L’auteur prévoyait d’écrire depuis longtemps pour partager son expérience d’élu. Mais il remettait toujours à plus tard ce projet, avant qu’une lettre anonyme, aux “conséquences désastreuses”, ne vienne stopper, voire pulvériser son cinquième mandat.
Le premier roman d’Allaoua Mouhoubi, Attentat à la probité, préfacé par l’écrivain et journaliste Mustapha Bensadi et paru chez Tafat Éditions (2022), est captivant. Et ce, tant par l’originalité de son thème, la gestion communale, qui a été rarement abordée jusque-là, que par la puissance qu’il dégage à propos d’une lettre anonyme, qui l’envoie devant la justice. Après près de vingt années passées au niveau de la commune de Béjaïa, l’auteur, retraité de l’université de Béjaïa, a fait le compte à rebours de ses cinq mandats – consécutifs – en sa qualité d’élu, très souvent enserré dans la fonction de chargé aux finances. Et c’est en tant qu’auditeur et spécialiste des finances publiques qu’il a rejoint l’APC. L’auteur prévoyait d’écrire depuis longtemps pour partager son expérience d’élu. Mais il remettait toujours à plus tard ce projet, avant qu’une lettre anonyme, aux “conséquences désastreuses”, ne vienne stopper, voire pulvériser son cinquième mandat.

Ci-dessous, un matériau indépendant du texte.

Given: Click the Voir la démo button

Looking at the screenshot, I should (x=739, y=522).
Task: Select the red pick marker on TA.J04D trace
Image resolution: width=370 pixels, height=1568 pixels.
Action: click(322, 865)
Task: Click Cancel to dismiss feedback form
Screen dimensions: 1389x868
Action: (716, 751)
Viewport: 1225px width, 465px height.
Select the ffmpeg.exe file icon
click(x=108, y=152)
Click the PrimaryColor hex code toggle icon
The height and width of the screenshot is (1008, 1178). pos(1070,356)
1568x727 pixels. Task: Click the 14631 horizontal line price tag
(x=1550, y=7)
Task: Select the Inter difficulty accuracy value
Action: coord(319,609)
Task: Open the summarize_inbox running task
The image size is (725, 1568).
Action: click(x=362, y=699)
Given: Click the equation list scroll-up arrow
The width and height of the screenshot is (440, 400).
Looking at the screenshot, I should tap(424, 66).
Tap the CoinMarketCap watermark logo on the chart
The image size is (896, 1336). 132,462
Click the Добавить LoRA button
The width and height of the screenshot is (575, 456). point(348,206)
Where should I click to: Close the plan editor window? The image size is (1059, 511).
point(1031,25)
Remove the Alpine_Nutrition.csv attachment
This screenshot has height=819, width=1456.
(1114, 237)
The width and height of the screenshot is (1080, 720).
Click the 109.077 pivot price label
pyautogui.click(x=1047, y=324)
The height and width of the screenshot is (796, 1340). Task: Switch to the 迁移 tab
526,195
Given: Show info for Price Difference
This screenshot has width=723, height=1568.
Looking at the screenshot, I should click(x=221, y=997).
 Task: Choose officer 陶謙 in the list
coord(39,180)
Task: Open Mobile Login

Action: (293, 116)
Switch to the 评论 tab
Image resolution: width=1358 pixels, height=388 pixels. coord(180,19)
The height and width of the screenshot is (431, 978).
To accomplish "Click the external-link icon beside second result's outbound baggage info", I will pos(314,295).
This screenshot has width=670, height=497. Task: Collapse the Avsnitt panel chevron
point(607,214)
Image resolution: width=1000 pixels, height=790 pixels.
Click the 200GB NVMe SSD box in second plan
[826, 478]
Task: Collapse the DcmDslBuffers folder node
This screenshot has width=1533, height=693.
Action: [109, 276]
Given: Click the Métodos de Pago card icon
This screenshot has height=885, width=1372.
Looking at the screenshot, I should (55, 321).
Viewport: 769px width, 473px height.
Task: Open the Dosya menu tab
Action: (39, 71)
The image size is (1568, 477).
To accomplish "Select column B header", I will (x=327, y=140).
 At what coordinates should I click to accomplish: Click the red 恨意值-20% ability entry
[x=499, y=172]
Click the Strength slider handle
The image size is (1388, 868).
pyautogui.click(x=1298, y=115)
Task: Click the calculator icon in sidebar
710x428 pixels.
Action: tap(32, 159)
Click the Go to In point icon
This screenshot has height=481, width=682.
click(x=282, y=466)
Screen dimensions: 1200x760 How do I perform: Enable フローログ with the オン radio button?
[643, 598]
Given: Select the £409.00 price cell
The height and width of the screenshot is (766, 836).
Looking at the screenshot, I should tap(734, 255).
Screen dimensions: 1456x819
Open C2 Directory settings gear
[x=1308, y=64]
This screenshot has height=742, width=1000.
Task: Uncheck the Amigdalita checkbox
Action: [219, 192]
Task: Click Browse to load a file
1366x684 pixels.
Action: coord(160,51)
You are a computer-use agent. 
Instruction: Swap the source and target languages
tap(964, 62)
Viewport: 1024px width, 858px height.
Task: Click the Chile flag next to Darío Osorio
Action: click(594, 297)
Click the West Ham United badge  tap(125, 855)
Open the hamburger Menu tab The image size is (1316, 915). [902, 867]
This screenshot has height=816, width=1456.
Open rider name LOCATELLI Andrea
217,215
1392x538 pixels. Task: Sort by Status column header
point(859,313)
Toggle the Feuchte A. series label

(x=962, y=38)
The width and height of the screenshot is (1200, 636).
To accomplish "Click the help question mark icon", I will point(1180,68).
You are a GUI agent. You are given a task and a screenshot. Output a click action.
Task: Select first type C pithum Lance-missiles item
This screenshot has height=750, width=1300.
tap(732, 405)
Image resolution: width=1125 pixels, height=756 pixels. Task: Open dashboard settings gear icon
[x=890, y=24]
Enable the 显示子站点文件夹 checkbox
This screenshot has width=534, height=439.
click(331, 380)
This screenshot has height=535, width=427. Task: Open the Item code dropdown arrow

Cette épreuve l’oblige à faire un travail sur lui-même et à faire son mea culpa : il écrit qu’à “chaque fois que je m’occupe de la bourse (les finances), je fais face à des ennuis qui arrivent incognito, le nerf de la guerre”. Elle l’a contraint aussi à écrire ce “roman-essai”, qu’il jette comme une bouteille à la mer, en espérant qu’un justicier vienne le rétablir dans ses droits. “Le mandat de trop”, comme il le confesse dans ce roman, a été stoppé net, puisque la justice l’a condamné à deux années de prison ferme. En effet, en 2018 une lettre anonyme, qualifiée de “vengeresse”, l’accuse d’avoir signé en 2011 une note de service qualifiée d’“irrégulière, autorisant une entreprise privée à effectuer le ramassage des ordures ménagères dans un village difficile d’accès et à utiliser un camion à benne au lieu d’une benne tasseuse”.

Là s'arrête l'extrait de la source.